Myonexus' focus is on the five most common and severe forms, and its lead candidate targets LGMD2E, also known as beta-sarcoglycanopathy. The experimental drug uses the same vector system as Sarepta's micro-dystrophin gene therapy program. In preclinical models, MYO-101 restored a full length version of the affected protein, beta-sarcoglycan, and returned function in mice.
"We will commence the first [Phase 1/2a] clinical trial with MYO-101, begin development for Limb-girdle 2e in mid-2018, and we will report gene expression data in late-2018 to early-2019," said Sarepta CEO Doug Ingram on the company's first quarter earnings call.
Other products covered by the ingredient are: MYO-102 for LGMD2D; MYO-103 for LGMD2C; MYO-201 for LGMD2B; and MYO-301 for LGMD2L.
Sarepta has a marketed product for Duchenne muscular dystrophy, Exondys 51 (eteplirsen). In a process that was more dramatic than usual, the Food and Drug Administration approved the exon-skipping drug for DMD in September 2016. Things weren't straightforward after approval either; insurer Anthem initially stated that it would not cover the drug, and then reversed its decision just over a year later. Exondys 51 sales were $65 million in the first quarter of 2018, and are forecast to total between $295 million and $305 million for the full year.

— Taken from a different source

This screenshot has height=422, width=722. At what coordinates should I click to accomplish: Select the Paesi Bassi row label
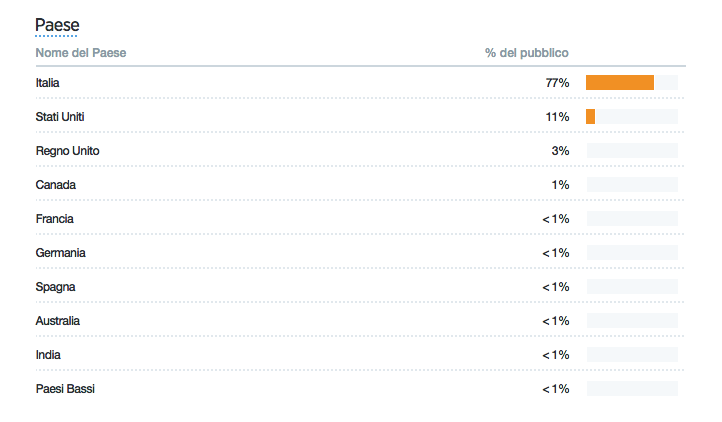65,389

Golodirsen, which targets patients skipping exon 53 of the DMD gene, is on track to complete a rolling New Drug Application submission by the end of 2018, with potential approval in mid-2019.
"From a commercial perspective, the partnership with Myonexus Therapeutics makes strategic sense because with success we would be calling upon the same neuromuscular experts with whom we have relationships," said Bo Cumbo, Sarepta chief commercial officer, on the call. "Between our gene therapy programs for both DMD and limb-girdle muscular dystrophy, our team is preparing to launch up to six different gene therapy programs within the two year window of time."